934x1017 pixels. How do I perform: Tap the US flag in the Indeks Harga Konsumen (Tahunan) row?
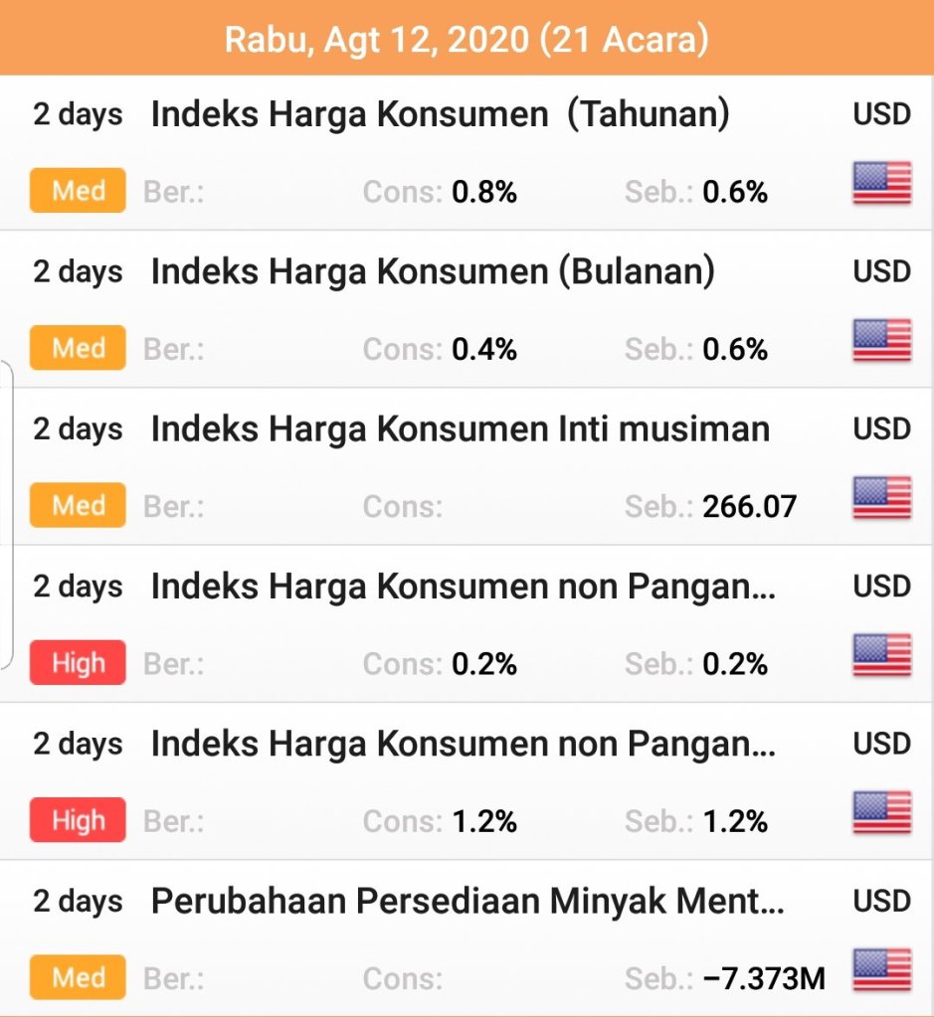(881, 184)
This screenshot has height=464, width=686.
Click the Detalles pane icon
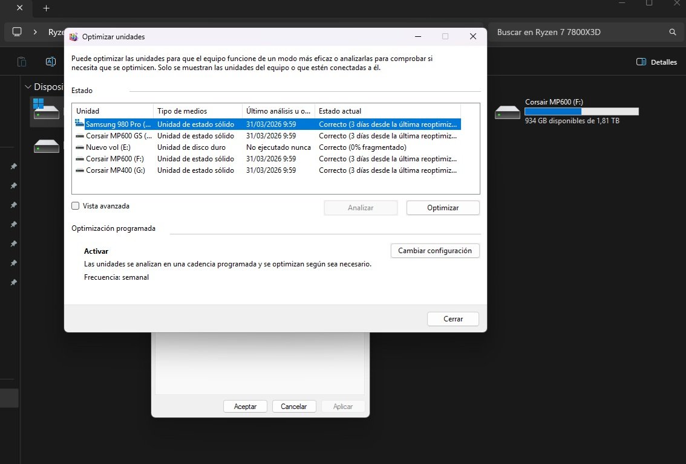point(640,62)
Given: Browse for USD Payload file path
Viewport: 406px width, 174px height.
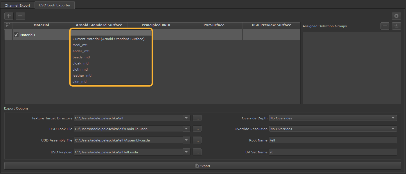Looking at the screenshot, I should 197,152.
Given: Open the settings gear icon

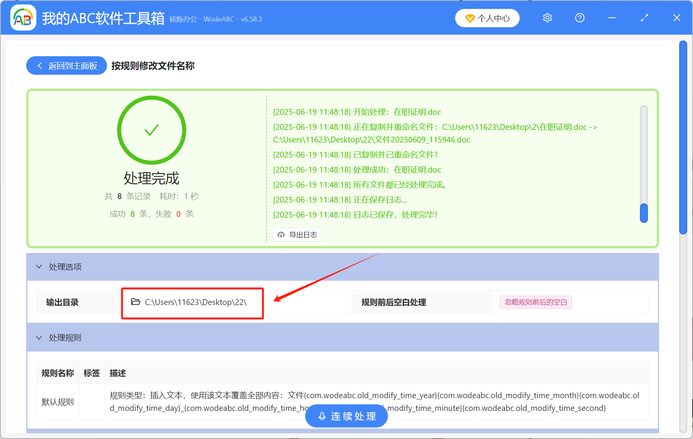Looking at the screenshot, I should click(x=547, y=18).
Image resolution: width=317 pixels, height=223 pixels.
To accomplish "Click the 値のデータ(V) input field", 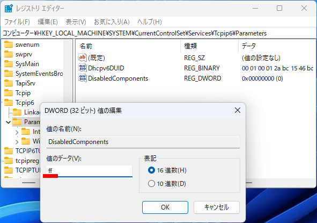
##########
Edit the listing by replacing "pixels" with "px" wherever it appears, and keep everything else the same. Omit the pictures from your answer.

▸ **Written solution**
934x1017 px. How do I perform: Tap the US flag in the Indeks Harga Konsumen (Tahunan) row?
(881, 184)
This screenshot has height=464, width=686.
Click the Detalles pane icon
point(640,62)
Given: Browse for USD Payload file path
Viewport: 406px width, 174px height.
Looking at the screenshot, I should 197,152.
Given: Open the settings gear icon

Looking at the screenshot, I should click(x=547, y=18).
Image resolution: width=317 px, height=223 px.
To accomplish "Click the 値のデータ(V) input field", 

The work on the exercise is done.